### TRECHO DA PÁGINA ###

Serkan Tatoglu conseguiu salvar seus quatro filhos do violento terremoto que destruiu sua casa no sudeste da Turquia. A família agora está segura, mas a filha de seis anos continua perguntando: "Papai, vamos morrer?"
A província de Kahramanmaras - com 1,1 milhão de habitantes antes do terremoto - tem tido nas últimas semanas ares de filme apocalíptico, com seus prédios desabados, o som de sirenes de ambulâncias e caixões colocados na beira das estradas.
São cenas assustadoras para as crianças que sobreviveram ao terremoto de 6 de fevereiro, com um saldo de 32.000 mortos na Turquia, segundo um balanço ainda provisório.
"Meus filhos foram gravemente afetados pelo terremoto", disse à AFP Serkan Tatoglu, cuja esposa e filhos de 6, 11, 14 e 15 anos se refugiaram em um aglomerado de barracas construídas ao lado de um estádio na cidade de Kahramanmaras.
"Perdi dez membros da minha família. Meus filhos não sabem, mas a mais nova está traumatizada com as réplicas do terremoto. Ela fica me perguntando 'Papai, vamos morrer?'", conta.
"Não quero mostrar os corpos para eles. Eu e minha esposa os abraçamos e dissemos que tudo vai melhorar", diz.
Hilal Ayar, de 25 anos, está muito preocupada com seu filho de sete, Mohamed Emir: "Ele não está bem mentalmente, não consegue dormir".
- "Políticas de emergência" -
Sueda Deveci, psicólogo da filial turca da ONG Doctors Worldwide, enviado a Kahramanmaras, trabalha com os pais, também traumatizados.
"Uma mãe me confessou: 'Todo mundo deve ser forte, mas eu não posso fazer nada, não posso cuidar dos meus filhos, não tenho nem vontade de comer'".

### ENTRADAS FORNECIDAS ###

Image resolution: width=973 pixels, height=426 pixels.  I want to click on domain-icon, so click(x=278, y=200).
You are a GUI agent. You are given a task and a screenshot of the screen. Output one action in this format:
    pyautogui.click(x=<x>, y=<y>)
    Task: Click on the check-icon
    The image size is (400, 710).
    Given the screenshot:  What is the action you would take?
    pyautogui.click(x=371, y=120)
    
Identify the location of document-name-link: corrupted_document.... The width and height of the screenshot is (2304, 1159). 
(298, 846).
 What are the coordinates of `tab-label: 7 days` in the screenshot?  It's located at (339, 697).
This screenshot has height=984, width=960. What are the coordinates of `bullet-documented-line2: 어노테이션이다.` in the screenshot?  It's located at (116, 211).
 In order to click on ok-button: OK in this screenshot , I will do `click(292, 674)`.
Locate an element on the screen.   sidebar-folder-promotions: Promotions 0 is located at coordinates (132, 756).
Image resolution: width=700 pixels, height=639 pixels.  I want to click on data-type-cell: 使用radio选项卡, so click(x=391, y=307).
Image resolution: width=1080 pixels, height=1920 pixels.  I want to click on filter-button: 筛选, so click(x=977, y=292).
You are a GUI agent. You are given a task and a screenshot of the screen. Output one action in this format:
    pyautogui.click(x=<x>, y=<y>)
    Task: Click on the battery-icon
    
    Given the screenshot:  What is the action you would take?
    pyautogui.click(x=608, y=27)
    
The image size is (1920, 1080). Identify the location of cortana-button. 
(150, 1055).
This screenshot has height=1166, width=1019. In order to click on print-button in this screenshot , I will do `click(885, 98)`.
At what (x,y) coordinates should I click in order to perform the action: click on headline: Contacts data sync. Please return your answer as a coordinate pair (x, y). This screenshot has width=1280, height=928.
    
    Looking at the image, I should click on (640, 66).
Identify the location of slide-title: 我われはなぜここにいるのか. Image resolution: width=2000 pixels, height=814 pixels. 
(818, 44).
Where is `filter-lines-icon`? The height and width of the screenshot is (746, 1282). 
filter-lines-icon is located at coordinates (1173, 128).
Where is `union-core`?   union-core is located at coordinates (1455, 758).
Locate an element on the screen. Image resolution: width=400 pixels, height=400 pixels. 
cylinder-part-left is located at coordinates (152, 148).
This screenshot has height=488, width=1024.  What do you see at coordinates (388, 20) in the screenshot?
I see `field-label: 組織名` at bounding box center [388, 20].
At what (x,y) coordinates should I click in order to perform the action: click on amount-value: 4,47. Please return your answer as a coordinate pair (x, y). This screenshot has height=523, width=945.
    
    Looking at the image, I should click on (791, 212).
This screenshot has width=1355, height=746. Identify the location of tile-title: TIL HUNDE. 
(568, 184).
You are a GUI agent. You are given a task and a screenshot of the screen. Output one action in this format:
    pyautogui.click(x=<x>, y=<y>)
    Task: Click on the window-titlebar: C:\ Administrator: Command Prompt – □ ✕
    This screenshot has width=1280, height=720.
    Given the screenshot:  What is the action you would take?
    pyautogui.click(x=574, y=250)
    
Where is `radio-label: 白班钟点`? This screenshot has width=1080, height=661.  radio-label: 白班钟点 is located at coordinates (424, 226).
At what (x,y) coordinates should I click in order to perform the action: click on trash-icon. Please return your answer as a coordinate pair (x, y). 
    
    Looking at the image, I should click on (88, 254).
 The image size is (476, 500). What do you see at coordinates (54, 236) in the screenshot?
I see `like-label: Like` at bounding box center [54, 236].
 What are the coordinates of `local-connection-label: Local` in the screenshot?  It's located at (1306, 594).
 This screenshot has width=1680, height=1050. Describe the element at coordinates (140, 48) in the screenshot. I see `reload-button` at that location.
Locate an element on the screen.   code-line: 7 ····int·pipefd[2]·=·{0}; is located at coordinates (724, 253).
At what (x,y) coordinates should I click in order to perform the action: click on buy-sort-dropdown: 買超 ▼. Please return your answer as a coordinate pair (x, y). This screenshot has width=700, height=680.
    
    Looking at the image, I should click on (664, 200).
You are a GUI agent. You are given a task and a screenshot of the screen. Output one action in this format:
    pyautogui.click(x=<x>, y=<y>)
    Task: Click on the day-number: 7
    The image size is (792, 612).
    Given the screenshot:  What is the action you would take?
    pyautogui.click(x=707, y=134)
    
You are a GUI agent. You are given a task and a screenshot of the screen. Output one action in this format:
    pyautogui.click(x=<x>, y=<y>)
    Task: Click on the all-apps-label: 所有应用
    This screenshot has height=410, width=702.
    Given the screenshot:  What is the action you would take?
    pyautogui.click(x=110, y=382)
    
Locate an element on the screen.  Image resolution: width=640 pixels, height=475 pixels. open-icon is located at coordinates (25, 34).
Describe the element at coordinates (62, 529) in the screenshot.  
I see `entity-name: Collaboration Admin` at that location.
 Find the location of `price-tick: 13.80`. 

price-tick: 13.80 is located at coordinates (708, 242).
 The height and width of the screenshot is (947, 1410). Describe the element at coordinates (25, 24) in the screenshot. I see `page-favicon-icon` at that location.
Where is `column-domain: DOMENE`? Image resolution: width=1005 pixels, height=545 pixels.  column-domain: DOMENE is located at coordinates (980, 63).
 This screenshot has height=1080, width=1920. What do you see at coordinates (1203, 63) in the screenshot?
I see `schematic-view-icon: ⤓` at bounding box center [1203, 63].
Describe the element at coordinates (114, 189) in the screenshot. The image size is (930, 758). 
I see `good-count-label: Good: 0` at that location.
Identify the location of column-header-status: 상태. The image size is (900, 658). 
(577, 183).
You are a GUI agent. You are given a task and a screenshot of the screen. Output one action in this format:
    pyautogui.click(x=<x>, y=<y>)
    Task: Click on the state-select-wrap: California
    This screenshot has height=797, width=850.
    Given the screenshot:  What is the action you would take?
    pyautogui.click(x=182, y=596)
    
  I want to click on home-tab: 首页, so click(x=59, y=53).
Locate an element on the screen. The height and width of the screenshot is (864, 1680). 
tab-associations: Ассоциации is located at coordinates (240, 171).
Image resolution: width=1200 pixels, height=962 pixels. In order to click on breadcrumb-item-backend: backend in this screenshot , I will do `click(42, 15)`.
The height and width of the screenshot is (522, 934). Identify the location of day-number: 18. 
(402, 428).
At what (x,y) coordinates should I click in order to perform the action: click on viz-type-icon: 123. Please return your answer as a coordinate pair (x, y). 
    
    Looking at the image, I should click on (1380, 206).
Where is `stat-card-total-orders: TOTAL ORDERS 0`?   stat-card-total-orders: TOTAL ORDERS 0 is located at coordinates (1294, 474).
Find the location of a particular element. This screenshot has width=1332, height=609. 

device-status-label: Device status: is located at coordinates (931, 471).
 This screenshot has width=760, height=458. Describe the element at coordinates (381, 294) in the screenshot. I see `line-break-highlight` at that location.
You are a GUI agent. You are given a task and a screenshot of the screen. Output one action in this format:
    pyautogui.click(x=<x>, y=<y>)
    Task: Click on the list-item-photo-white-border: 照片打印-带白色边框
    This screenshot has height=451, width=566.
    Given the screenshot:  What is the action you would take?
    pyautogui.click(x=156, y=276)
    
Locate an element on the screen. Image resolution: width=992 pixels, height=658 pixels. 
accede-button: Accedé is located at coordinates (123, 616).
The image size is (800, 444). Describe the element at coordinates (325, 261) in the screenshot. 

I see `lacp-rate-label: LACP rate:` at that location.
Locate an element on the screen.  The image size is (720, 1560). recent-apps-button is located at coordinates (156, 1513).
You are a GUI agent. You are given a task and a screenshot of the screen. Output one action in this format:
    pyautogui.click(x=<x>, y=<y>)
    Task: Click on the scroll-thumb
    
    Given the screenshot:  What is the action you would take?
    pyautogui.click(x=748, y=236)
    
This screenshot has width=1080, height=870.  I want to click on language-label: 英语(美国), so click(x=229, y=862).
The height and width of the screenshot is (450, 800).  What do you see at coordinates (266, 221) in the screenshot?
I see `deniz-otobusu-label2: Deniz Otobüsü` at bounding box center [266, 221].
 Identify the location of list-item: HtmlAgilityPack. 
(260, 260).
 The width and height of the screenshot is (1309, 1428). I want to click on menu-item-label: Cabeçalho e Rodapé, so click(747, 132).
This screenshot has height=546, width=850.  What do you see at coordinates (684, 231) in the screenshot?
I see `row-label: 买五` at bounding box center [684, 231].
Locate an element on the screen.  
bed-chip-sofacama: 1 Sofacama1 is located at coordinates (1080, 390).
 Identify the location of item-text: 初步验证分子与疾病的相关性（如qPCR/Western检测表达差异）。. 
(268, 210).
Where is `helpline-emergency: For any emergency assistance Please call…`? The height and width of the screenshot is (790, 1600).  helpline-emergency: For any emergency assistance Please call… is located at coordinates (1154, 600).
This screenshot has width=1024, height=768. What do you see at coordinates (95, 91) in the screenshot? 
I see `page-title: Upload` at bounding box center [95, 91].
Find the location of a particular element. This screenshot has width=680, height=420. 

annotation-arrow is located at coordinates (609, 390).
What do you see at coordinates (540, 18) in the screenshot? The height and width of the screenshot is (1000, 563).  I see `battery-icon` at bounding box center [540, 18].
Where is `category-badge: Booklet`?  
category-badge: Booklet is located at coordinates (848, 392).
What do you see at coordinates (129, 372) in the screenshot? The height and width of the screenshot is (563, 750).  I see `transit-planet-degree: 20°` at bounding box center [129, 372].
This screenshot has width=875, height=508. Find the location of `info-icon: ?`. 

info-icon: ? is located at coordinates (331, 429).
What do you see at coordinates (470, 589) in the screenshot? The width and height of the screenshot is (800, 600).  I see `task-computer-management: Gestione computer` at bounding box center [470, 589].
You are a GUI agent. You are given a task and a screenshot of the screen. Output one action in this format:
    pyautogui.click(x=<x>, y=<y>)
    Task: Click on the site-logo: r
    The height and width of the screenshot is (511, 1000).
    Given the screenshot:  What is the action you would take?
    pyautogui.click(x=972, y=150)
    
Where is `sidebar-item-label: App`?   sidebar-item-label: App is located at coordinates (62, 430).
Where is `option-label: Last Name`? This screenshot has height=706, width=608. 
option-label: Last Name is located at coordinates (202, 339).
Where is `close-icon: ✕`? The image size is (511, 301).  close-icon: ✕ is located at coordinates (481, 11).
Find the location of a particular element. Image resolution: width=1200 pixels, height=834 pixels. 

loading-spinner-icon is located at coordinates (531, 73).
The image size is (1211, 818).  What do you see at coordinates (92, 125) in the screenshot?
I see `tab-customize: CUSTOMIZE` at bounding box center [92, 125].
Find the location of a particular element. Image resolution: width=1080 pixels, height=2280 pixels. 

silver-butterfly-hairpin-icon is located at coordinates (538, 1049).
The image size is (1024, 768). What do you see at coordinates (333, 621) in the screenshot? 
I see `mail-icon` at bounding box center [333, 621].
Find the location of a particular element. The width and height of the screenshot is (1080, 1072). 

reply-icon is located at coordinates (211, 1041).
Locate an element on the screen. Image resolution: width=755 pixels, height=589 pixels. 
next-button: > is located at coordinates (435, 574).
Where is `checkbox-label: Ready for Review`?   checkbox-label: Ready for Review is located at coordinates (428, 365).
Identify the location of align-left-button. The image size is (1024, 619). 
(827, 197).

###

AÇÃO NECESSÁRIA 1: Na reportagem sobre o terremoto na Turquia, quantos habitantes tinha a província de Kahramanmaras antes do terremoto?
AÇÃO NECESSÁRIA 2: Continue, por favor, a reportagem sobre o terremoto na Turquia a partir do ponto em que ela termina.

RESPOSTA 1: 1,1 milhão de habitantes.

RESPOSTA 2:
Algumas crianças parecem ainda não ter consciência do terremoto, diz ele, enquanto três delas desenham ao seu lado.
"Não falo muito sobre o terremoto com elas. Nós as colocamos para desenhar e veremos até que ponto isso será transmitido em seus desenhos", diz.
"Políticas centradas nas crianças devem ser elaboradas com urgência", pediu Esin Koman, especialista em proteção dos direitos da criança, que agora trabalha na província de Kahramanmaras.
Segundo ela, os menores se adaptam mais rápido que os pais, mas é preciso fazer o que for necessário para que eles passem nesse teste.
O psicólogo Cihan Celik compartilhou no Twitter uma mensagem que recebeu de um motorista de ambulância voluntário enviado para a zona do terremoto.
Durante a retirada, várias crianças foram tomadas pela angústia. "As crianças feridas perguntaram várias vezes ao longo do caminho 'Onde está a mamãe, onde está o pai? Vocês estão nos sequestrando?'".
- "Enxurrada de ligações" -
O vice-presidente turco, Fuat Oktay, afirmou que 574 crianças retiradas dos prédios desabados foram encontradas desacompanhadas. Cerca de 76 foram entregues a familiares.
Um grupo de cerca de 200 voluntários, entre psicólogos, advogados e médicos, montou centros de coordenação nas dez províncias devastadas pelo terremoto. O objetivo é identificar as crianças desacompanhadas e entregá-las às suas famílias, com a ajuda da polícia.
"Recebemos milhares de ligações", conta Hatice Goz, voluntária do centro de coordenação da província de Hatay (sul).
Ela entra em contato com as famílias que procuram suas crianças, recebe informação sobre a idade, características físicas e moradia, antes de informar os centros de coordenação.
"Temos equipes especializadas nisso. Elas analisam permanentemente todas as informações obtidas, comparando-as com os registros hospitalares", diz Hatice Goz.
"Quando vi a lista ontem, o número de crianças desaparecidas de que fomos informados chegou a 180. E entregamos 30 para suas famílias", acrescenta.
As crianças foram retiradas com vida dos escombros e levadas aos hospitais mais próximos, sem necessariamente estarem acompanhadas de um familiar.
Mas enfatiza, "se a criança ainda não fala, a família não consegue encontrá-la".